### Estratto del documento

C’è chi nasce con un cognome importante e lo usa da scudo, e chi sceglie di guadagnarsi ogni metro con il sudore. Gianluca Savoldi, figlio del bomber leggendario Beppe Savoldi, è cresciuto all’Atalanta – voluto proprio da Mino Favini – ma ha scelto di farsi strada nel calcio con il proprio nome: sacrifici, scelte controcorrente e una passione incrollabile. Orgogliosamente bergamasco e profondamente atalantino, dopo aver portato il Renate Primavera a traguardi storici si è preso una pausa. Si racconta in esclusiva, in un lunga e piacevole intervista, a TuttoAtalanta.com.

Gianluca, è vero che fu proprio Mino Favini a volerti fortemente all’Atalanta?
«Io sono un figlio di Zingonia e anche un figlio di Favini, che sì, mi volle fortemente a Zingonia. Era un mio grande estimatore, uno dei più grandi, e alla luce di ciò che ha fatto nella sua vita credo non ci siano dubbi che di calcio ne capisse. Questo mi lusinga molto: avere avuto la sua stima e la sua fiducia mi riempie d’orgoglio. Guardava l’uomo, sapeva valutare l’aspetto tecnico del ragazzo e intuirne il valore. Aveva grande fiuto e sapeva instaurare relazioni meravigliose con i ragazzi, cosa che oggi un po’ manca ad allenatori e responsabili dei settori giovanili. Oltre a scovare talenti, era un conoscitore di calcio e di metodologia come pochi. Una figura che oggi servirebbe tantissimo. Qualche suo allievo c’è e prosegue la sua strada, vedi Giancarlo Centi al Como».

C’è un insegnamento ereditato dal settore giovanile dell’Atalanta che porti sempre con te?

######

** Istruzioni **
Rispondi a queste domande sull'intervista a Gianluca Savoldi.
(a) Di quale calciatore è figlio Gianluca Savoldi?
(b) Quale squadra Primavera ha portato a traguardi storici prima di prendersi una pausa?
(c) Quale allievo di Mino Favini cita, e in quale club prosegue la sua strada?

### Insieme di dati

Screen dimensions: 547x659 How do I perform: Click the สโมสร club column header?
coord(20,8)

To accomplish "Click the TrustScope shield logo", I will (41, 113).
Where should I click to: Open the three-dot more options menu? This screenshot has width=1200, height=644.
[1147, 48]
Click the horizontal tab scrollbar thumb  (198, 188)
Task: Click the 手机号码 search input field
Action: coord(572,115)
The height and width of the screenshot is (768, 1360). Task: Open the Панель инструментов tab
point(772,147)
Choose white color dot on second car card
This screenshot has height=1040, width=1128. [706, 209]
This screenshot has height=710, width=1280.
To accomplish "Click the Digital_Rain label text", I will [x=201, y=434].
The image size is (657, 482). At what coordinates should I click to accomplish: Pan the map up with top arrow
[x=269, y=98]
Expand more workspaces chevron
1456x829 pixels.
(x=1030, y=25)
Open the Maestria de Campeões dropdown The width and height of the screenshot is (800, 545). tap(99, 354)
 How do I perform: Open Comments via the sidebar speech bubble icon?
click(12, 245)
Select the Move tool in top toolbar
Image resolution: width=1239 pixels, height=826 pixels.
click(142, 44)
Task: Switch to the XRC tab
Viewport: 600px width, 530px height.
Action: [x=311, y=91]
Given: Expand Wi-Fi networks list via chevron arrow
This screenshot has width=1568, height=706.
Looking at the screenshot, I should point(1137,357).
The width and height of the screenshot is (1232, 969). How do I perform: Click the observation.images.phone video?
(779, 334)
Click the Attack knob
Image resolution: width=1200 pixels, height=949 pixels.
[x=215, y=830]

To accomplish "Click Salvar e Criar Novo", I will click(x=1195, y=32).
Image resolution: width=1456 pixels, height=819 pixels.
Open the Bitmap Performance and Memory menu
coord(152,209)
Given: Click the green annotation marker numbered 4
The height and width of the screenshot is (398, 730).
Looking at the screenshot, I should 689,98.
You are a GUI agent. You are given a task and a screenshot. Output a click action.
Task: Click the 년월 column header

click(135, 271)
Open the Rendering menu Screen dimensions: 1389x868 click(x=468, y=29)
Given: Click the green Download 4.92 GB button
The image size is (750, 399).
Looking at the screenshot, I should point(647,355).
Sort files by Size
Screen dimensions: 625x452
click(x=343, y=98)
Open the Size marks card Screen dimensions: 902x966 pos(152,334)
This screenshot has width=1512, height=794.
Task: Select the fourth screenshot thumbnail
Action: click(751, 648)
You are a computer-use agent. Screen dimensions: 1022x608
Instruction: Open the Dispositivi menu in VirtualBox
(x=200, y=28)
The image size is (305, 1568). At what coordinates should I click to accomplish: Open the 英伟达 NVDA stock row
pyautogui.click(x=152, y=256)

######

** Risposta completa **
(a) È figlio di Beppe Savoldi.
(b) Ha portato a traguardi storici il Renate Primavera.
(c) Cita Giancarlo Centi, che prosegue la sua strada al Como.